Nun haben sich acht Bundesländer – Baden-Württemberg, Berlin, Brandenburg, Bremen, Hamburg, Rheinland-Pfalz, Thüringen und Nordrhein-Westfalen – hinter einem gemeinsamen Vorschlag zusammengeschlossen, der die Rückkehr zum früheren Fördermodell fordert. Nordrhein-Westfalens Integrationsministerin Verena Schäffer (Grüne) warnte, die aktuellen Bundeszuschüsse reichten bei Weitem nicht aus, um den tatsächlichen Bedarf zu decken. Im Gespräch mit der Neuen Osnabrücker Zeitung betonte sie, dass Kommunen die Integrationsleistungen ohne stärkere finanzielle Unterstützung des Bundes nicht aufrechterhalten könnten.
Die Länder fordern zudem eine dauerhafte Kostenbeteiligung des Bundes an den langfristigen Integrationsaufgaben. Schäffer machte deutlich, dass ein verlässliches Finanzierungssystem unerlässlich sei, um Schulen, Sprachkurse und Wohnraumförderung auch in den kommenden Jahren sicherzustellen.

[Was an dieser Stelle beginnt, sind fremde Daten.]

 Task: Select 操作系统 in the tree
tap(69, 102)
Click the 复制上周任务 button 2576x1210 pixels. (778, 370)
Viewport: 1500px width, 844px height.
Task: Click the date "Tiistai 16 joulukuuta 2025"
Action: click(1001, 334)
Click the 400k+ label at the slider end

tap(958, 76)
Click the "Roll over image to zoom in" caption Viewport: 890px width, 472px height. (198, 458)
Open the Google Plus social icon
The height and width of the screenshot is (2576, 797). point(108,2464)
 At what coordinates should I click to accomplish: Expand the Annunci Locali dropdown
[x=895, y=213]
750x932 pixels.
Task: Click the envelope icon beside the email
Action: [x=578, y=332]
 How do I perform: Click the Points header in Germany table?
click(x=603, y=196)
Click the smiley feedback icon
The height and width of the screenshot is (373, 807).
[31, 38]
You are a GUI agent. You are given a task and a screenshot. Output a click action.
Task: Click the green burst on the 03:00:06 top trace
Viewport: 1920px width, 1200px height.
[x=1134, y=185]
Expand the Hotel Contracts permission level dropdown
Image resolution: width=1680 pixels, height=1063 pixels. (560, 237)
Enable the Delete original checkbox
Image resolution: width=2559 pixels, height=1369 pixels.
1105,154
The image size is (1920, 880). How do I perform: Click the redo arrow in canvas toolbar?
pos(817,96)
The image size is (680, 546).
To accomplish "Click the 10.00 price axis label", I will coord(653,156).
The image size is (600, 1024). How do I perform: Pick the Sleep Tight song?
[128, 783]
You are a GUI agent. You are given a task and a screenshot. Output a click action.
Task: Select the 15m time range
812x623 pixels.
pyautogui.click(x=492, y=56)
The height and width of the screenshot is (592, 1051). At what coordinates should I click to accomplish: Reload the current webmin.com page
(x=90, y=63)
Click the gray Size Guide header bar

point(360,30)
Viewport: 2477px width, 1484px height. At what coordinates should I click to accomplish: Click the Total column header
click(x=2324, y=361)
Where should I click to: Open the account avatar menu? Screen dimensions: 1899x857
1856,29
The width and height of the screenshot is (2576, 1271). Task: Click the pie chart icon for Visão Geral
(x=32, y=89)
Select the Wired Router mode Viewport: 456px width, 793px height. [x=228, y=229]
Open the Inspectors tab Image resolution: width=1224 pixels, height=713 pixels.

Der gemeinsame Vorstoß unterstreicht die wachsende Verärgerung der Landesregierungen über die Finanzierungslücken in der Geflüchtetenintegration. Sollte die Bundesregierung nicht nachgeben, drohen den Kommunen weitere Belastungen bei der Bereitstellung zentraler Leistungen. Das Ergebnis der anstehenden Verhandlungen könnte maßgeblich beeinflussen, wie Deutschland die Integrationskosten langfristig bewältigt.